Editorial

Bebés vendidos, robados o abandonados

jueves, 13 de enero de 2022 · 05:15

Las evidencias de que en Bolivia funciona un mercado negro de bebés son cada vez mayores y, en cambio, las acciones de las autoridades en esta temática se limitan sólo a los casos más mediáticos y conocidos.

Son varias las aristas de este sórdido tema. Por un lado, hay mamás que, por falta de recursos, deciden vender a sus bebés a precios que rondan los 4.000 bolivianos, a través de intermediarios que, por lo general, operan desde las redes sociales. En este modus operandi se inscribe el caso de una bebé que la semana pasada fue rescatada por la Policía luego de ser vendida en Ivirgarzama.

Por otro, hay bebés que son robados con fines desconocidos, pero es fácil imaginar que están siendo captados para ingresarlos a este mercado negro o por personas desequilibradas que quieren tener hijos y que, al no poder acceder a la maternidad, optan por robar un niño en la calle. Este puede ser el caso de la bebé Daylin, que fue arrebatada de los brazos de su madre en La Paz y, pese a tener identikits de la raptora, la Policía no ha podido dar con su paradero.

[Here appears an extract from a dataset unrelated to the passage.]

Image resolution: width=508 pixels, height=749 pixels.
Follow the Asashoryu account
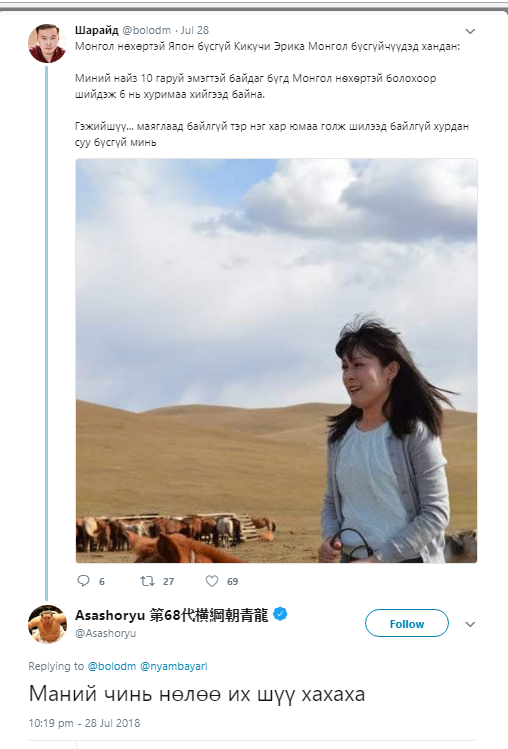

Y también están los casos de bebés perdidos o abandonados en todo tipo de lugares: junto a un árbol, en un baño, en la puerta de algún domicilio, en fin. El último caso de estos ocurrió en La Guardia, Santa Cruz, donde una persona dejó a su niño con un mensaje en el que indica que no tiene recursos para mantenerlo y pide que sea adoptado y cuidado.

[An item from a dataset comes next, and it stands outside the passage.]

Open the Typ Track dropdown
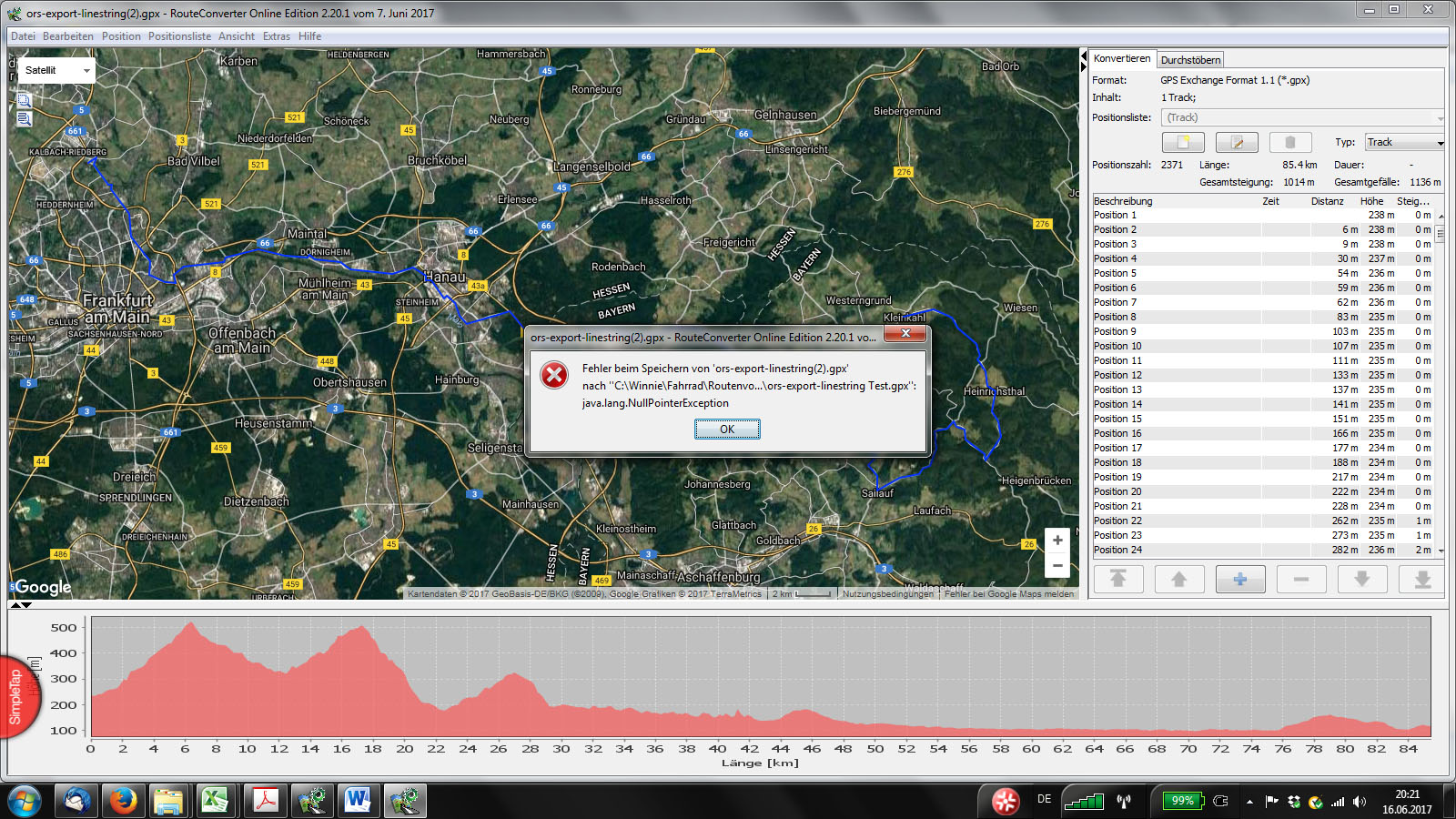 [x=1404, y=143]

Las redes sociales son el escenario preferido por los traficantes de bebés para venderlos y lucrar con el negocio, tal como lo revela un reportaje publicado por Página Siete el pasado domingo. Los mensajes son de los más crueles.

“Hola, somos de La Paz-Bolivia, damos bebés en adopción en todos los países del mundo. Si usted no tiene 600 euros para pagar, mejor no nos escriba, ya que sólo nos hará perder el tiempo. Cada semana damos varios bebés... primero llena el formulario y luego hace el pago por Western Unión”, contestó una persona que administra uno de estos grupos.

En Bolivia conseguir una adopción legal es engorroso, burocrático y, sobre todo, es caro, porque es un secreto a voces que de por medio se cobran coimas y se producen extorsiones. Seguramente por eso, alguna gente prefiere arriesgarse a comprar un bebé, arriesgándose a ser acusada de trata y tráfico de personas.

Las autoridades tienen una amplia tarea por cumplir en esta materia. Por un lado, desburocratizar y sobre todo limpiar de corrupción los procesos de adopción para que más niños y más padres adoptivos tengan opción de formar una familia y, por otro, perseguir a los delincuentes que hicieron de la venta de bebés su negocio como si de cualquier mercadería se tratara. Duele que tantos infantes queden atrapados en este mercado negro de seres humanos.